I agree with you about LLOY. Whilst BrownAdder make some valid points, for the vast majority of retail investors & traders involved in FTSE stocks, what I wrote definitely applies.

For example, there are many cases of amateur traders with good day jobs who entered Forex trading only to regret it deeply. Examples abound of retail FX traders running up alarming 5 & even 6-figure losses within fairly short timeframes. Lives have been destroyed.

This is another reason why such topics deserve their own thread for those who may be interested in taking on both the higher leverage needed & far greater risk. Frankly, it’s just not a viable option for most retail traders. One report I read states that about 96% of FX traders lose. Even if the true figure is slightly lower, that should serve as a clear warning to most.

So-called “smart money” that BA mentions is confined to highly seasoned pros with ample resources, who are also prepared to pay serious money to access the most up-to-date financial info daily. Systems such as Bloomberg’s Terminal, which costs about $24,000 a year. A very different world from the one that most of us who are amateur investors & traders inhabit. - Regards.


Jack you gave the trading a go over the years and actually still here so must of done ok

Personally I am at my best holding losing trades, I don’t have the pressure to need to sell

Easy to buy Lloyds at 54p I have issues with selling my babes

Crazy I know

52p my original average in 2010 had 103,000 Lloy shares in 2013 when I first sold, nearly 500,000 Today

Loving it


Moral of the story IS



My apologies I failed to explain clearly, will revisit LLOY in few months, Long for now



Thanks. But you’ve nothing to apologise for. More so, we’re coming at this from quite different angles. Hence some disagreement. That’s partly down to me. Perhaps I was a bit too wired yesterday due to unrelated reasons.

My comment intended to apply to most (though not all) individual market participants, not least those of retail status. Your comment covered a much wider market, including seasoned professionals & hedge funds who trade various highly leveraged, volatile global markets.

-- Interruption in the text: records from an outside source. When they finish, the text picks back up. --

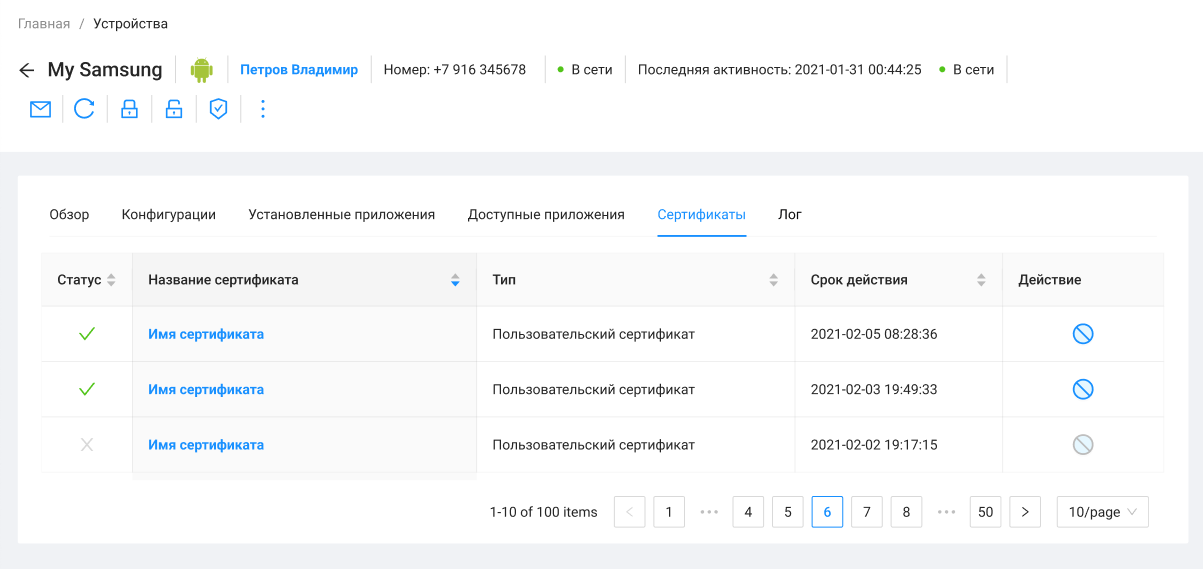
Task: Sort by Тип column
Action: tap(773, 280)
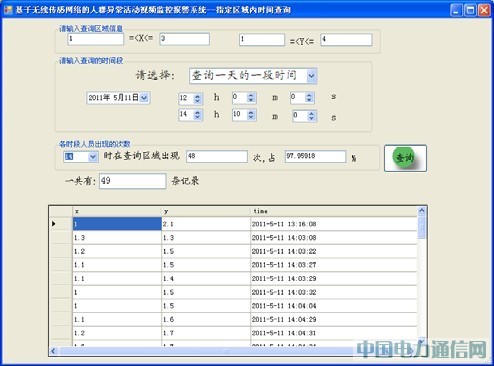This screenshot has width=494, height=366.
Task: Decrease the end hour spinner showing 14
Action: tap(197, 117)
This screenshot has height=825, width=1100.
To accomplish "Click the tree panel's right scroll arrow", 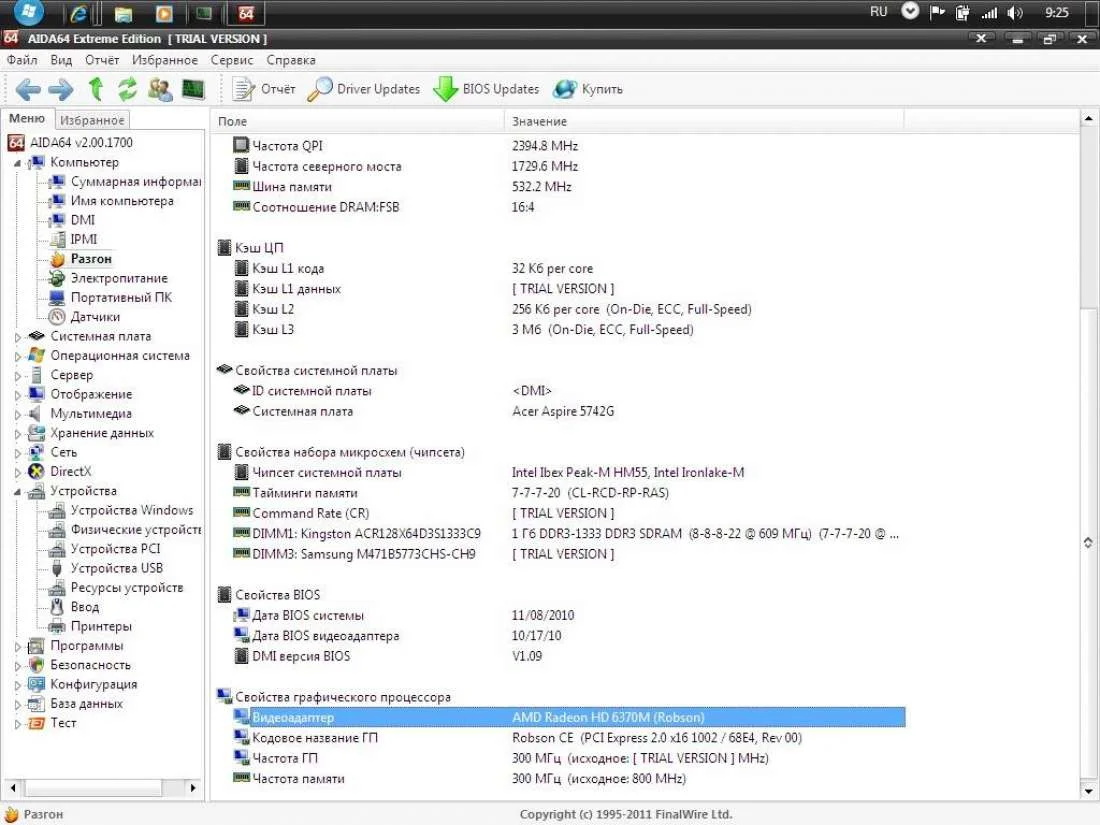I will (195, 788).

For some of these, no doubt that heightened market uncertainty leads to more profit opportunities. That’s unlikely to be the case for the majority of individuals & some investment funds already heavily staked in stocks, with exceptions.

To clarify further, I have no wish to stifle wider debate. - Regards.


Closed at 57.46. Booked 2+ points.

Reasons: I anticipate further steady rises over this year (post-PPI etc.) & no surprise if we re-test 73 resistance later. However, this position was leveraged. I’m building a bigger cash position & I’ve enough exposure left here for higher targets: 5 more longs & 4 tranches of shares. - GLA.


Closed another SB long at 63.05 for 1.5+ pts gain after a decent rise recently. Reasons: simply reducing risks of leverage. I’ve still 4 SB longs left & 4 tranches of shares. Altogether enough exposure for more potential volatility post-Brexit. - GLA.


Closed at 64.61 - 2 longs at 62.93 & 63.22.

Two leveraged longs left out of six initially, with 4 tranches of real shares for higher. - GLA.


Closed at 65.75 for 2+ pts - long 63.68.

Reasons: glad to book more gains with leveraged positions, freeing up margin for other trading. One final long left at 63.90 & 4 tranches of shares for higher targets. - GLA.